To overcome the obstacle that high-level variables of interest (e.g., properties of objects in a scene) are often not directly accessible, causal representation learning aims to integrate causal discovery with unsupervised learning [67, 68] to infer latent variable models endowed with causal structure. To understand under which assumptions and up what ambiguities learning such latent causal models is possible, identifiability studies are crucial. In our work, we have characterized sufficient conditions for identifiability across several settings [69], including when learning from multiple non-independent views sharing some of the same latent variables, arising, e.g., from data augmentation [70, 71] or different modalities [72]; multiple non-identically distributed datasets, related via interventions in a shared causal model [51, 73]; or i.i.d. data, subject to linearity and sparsity constraints [74]. These theoretical results often also suggest suitable estimation procedures, e.g., based on self-supervised learning [75] or deep generative models such as normalizing flows [76], endowed with latent causal structure.
During the Covid-19 pandemic, we carried out a causal mediation analysis of case fatality rates across different countries by leveraging demographic data to separate age-specific and other effects [77] and compared counterfactual vaccination strategies in Israel by combining causal models with epidemiological simulations and literature estimates of key parameters [78]. Further, in collaboration with researchers from Imperial College London, we sought to better understand the interlinkages between the UN sustainable development goals and climate change [79, 80].

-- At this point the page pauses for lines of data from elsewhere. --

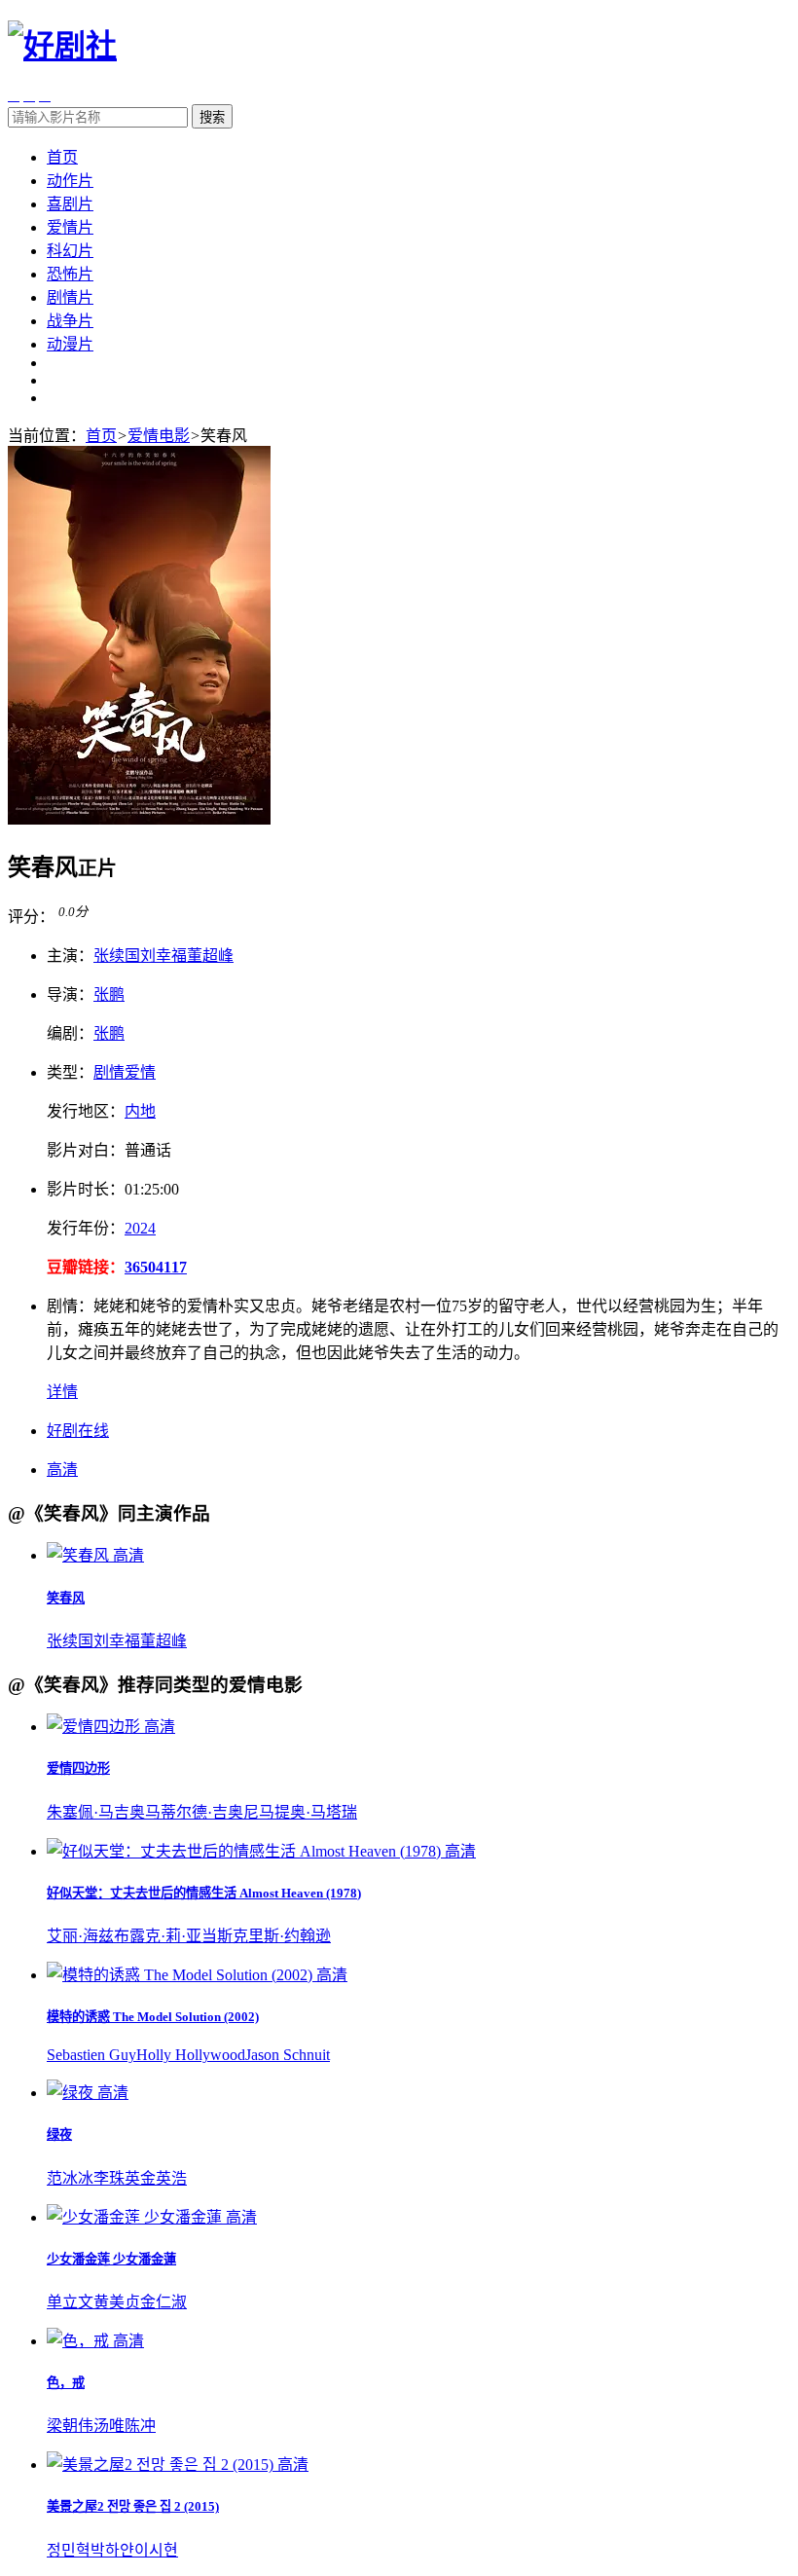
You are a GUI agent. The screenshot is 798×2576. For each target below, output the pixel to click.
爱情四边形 (78, 1768)
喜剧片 (70, 204)
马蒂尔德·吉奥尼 (202, 1812)
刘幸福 (163, 955)
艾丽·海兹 (80, 1936)
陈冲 (140, 2425)
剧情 (109, 1072)
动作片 (70, 180)
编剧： (70, 1033)
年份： (86, 1228)
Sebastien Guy (91, 2054)
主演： (70, 955)
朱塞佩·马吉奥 (96, 1812)
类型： (70, 1072)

My previous work demonstrates the potential synergies of integrating causality with machine learning, offering new insights and tools for both fields. In my current and future research, I intend to continue studying theoretical and methodological questions at this intersection to further enhance the transparency and domain-shift robustness of AI systems and extend the applicability of causal inference methods to more complex real-world data. Additionally, I am eager to apply these methods to scientific challenges in other disciplines, with a particular focus on single-cell biology—a field that I believe presents unique and exciting opportunities for causal machine learning.